▸ **SOURCE PASSAGE**
Landsberg said that the school system has high performance because it "attracts academically motivated students, relentlessly (and unapologetically) teaches to the test, wrings more seat time out of every school day, hires smart young teachers, demands near-perfect attendance, piles on the homework, refuses to promote struggling students to the next grade and keeps discipline so tight that there are no distractions or disruptions. Summer school is required." Landsberg added "There is no secret to any of this. Portions of the American Indian model resemble methods used by the KIPP charter schools or, for that matter, urban parochial schools."

Between 2001 and 2005, while AIPCS was under Ben Chavis, the API increased by over 200% to 880, making it, in 2005, the middle school in Oakland with the highest API. The next highest Oakland middle school was almost 80 points lower than AIPCS.

In 2008, every AIM system eighth grader scored either a "proficient" or a higher rating in the State of California algebra examination. In California, half of the eighth graders overall took algebra. Of all of the state's eighth-grade students who took algebra, fewer than half scored "proficient" or higher.

Kevin Drum of Mother Jones argued that while the AIMS schools get high test scores, the teaching style may not get the same results in every type of school. Drum cited the small sizes of AIMS schools and that the system "plainly attracts only parents and children who are academically motivated in the first place" and "requires middle school teachers to teach every subject and keeps them on a grueling pace, which means lots of turnover." Drum further argued that "the odds that the AIPC formula is scalable to an entire school district is nil."

▸ **WORK INSTRUCTIONS**
1. Answer from the passage on the American Indian charter schools.
(a) What API did AIPCS reach by 2005?
(b) What rating did every AIM system eighth grader earn on the 2008 California algebra exam?
(c) What publication is Kevin Drum connected with?
2. Carry on the passage on the American Indian charter schools from its last sentence.
The material has no part in any of this work.

▸ **EXERCISE DATA**
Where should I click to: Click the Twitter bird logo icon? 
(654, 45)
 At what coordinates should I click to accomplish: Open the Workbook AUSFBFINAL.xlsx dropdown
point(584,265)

▸ **RESPONSES FOR EACH TASK**
1.
(a) 880
(b) "Proficient" or higher
(c) Mother Jones

2.
===Student progress===
Ron Smith, the principal of Laurel Elementary School, disclosed the middle school test scores of the 51 students from Laurel who entered the AIM system in 2004, showing their progress in English and mathematics between the 6th and 8th grades. Landsberg said, "It's impossible to tell whether the students were academically strong at the start of sixth grade or were brought up to grade level by the rigors of a year at American Indian." Of the students from Laurel who had completed the 6th grade at the AIM system, 39 finished all three years at the AIM system.

Of the 51 students, six scored lower than proficient in both English and mathematics at the end of their 6th-grade year. According to Landsberg, three of these students left the AIM system and the remaining three "showed some progress" by the end of their final year. Landsberg said that he could not determine why the three students left the school. In 2009, the AIPC insisted that it had never expelled any student for any reason and that some students voluntarily left because they moved or because their families decided that the school was not well suited to them. Around 2005, the school overall loses 10 students per year. Chavis said that most students moved out. Some parents quoted in the San Francisco Chronicle said they removed their children because they were dissatisfied with the authoritarian environment. Chavis said that he encouraged some students to leave.

Patricia Gimbel, the dean of admissions for Deerfield Academy, a private university preparatory school in Massachusetts, said in 2005 that AIPCS had "taken kids who are not the brightest and propelled them to the top of state standards." Betty Olson-Jones, the president of the Oakland Education Association, the teachers' union of the Oakland schools, said that the AIM system "had a reputation among the local public schools as being very interested in kind of recruiting kids who are going to do well, and getting rid of kids who won't." Ben Chavis and Janet Roberts, a school principal in the AIM system, said that this was not true.